(Stored data entries)
[Start of Attachment]

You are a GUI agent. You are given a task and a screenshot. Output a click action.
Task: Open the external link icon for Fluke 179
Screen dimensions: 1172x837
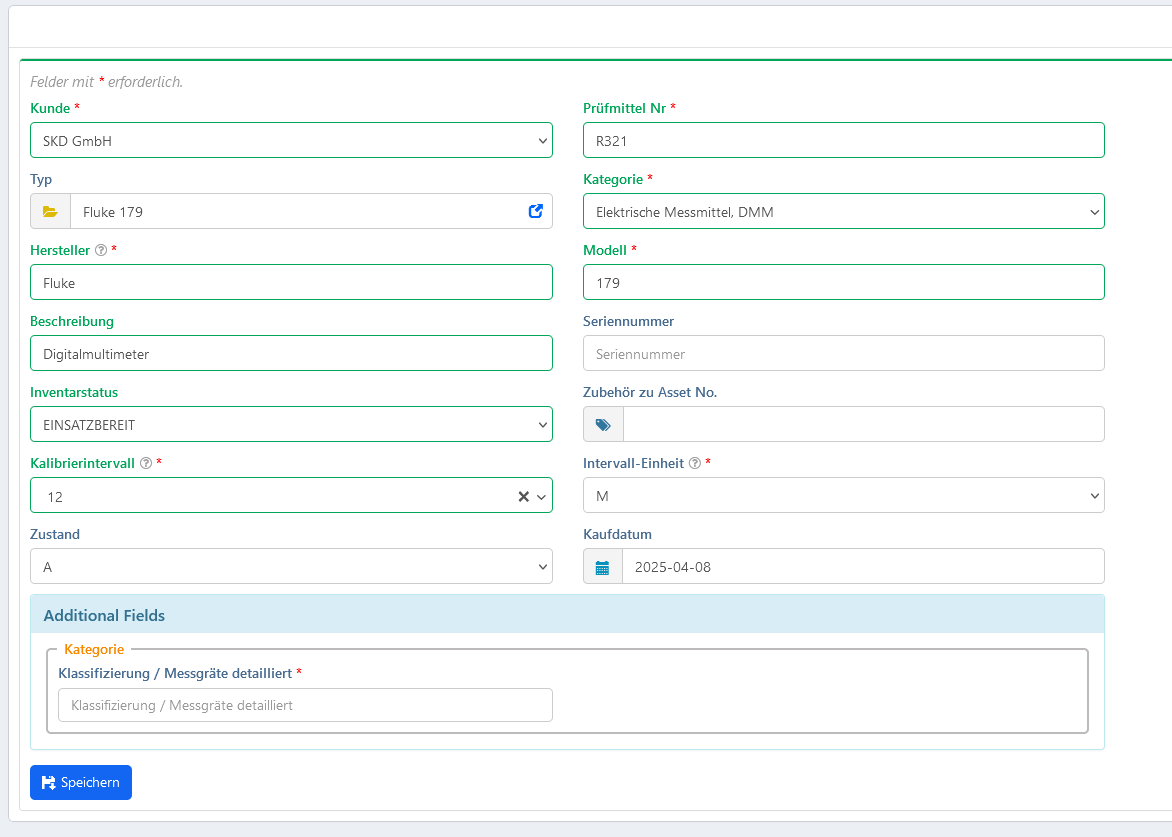[x=535, y=211]
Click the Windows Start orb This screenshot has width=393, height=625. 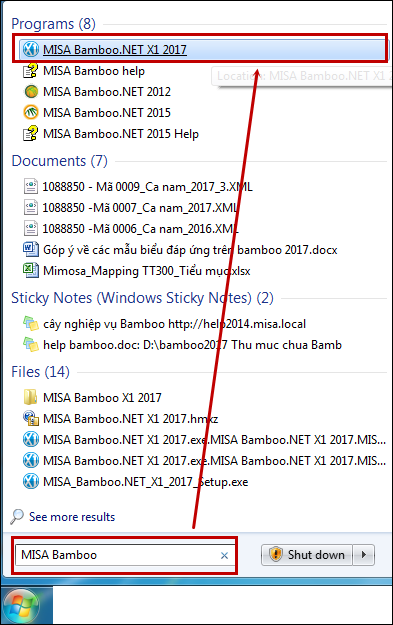pos(21,606)
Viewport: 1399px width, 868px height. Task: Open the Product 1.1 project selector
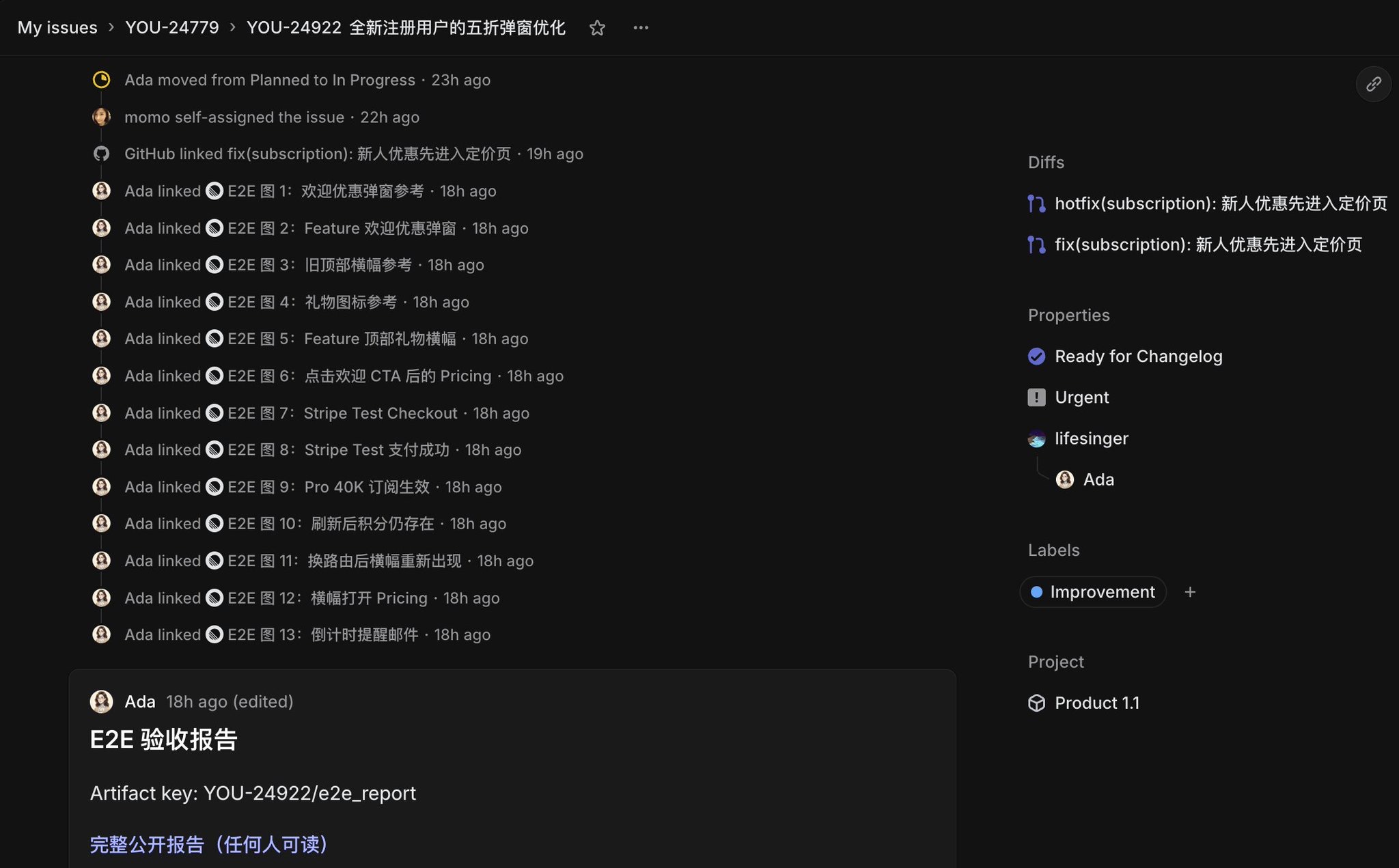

[End of Attachment]

WHAT THE EXERCISE ASKS - Each line above that contains the word "Open" should be returned.

SOLUTION FOR THIS TASK -
Task: Open the external link icon for Fluke 179
Viewport: 1399px width, 868px height. Task: Open the Product 1.1 project selector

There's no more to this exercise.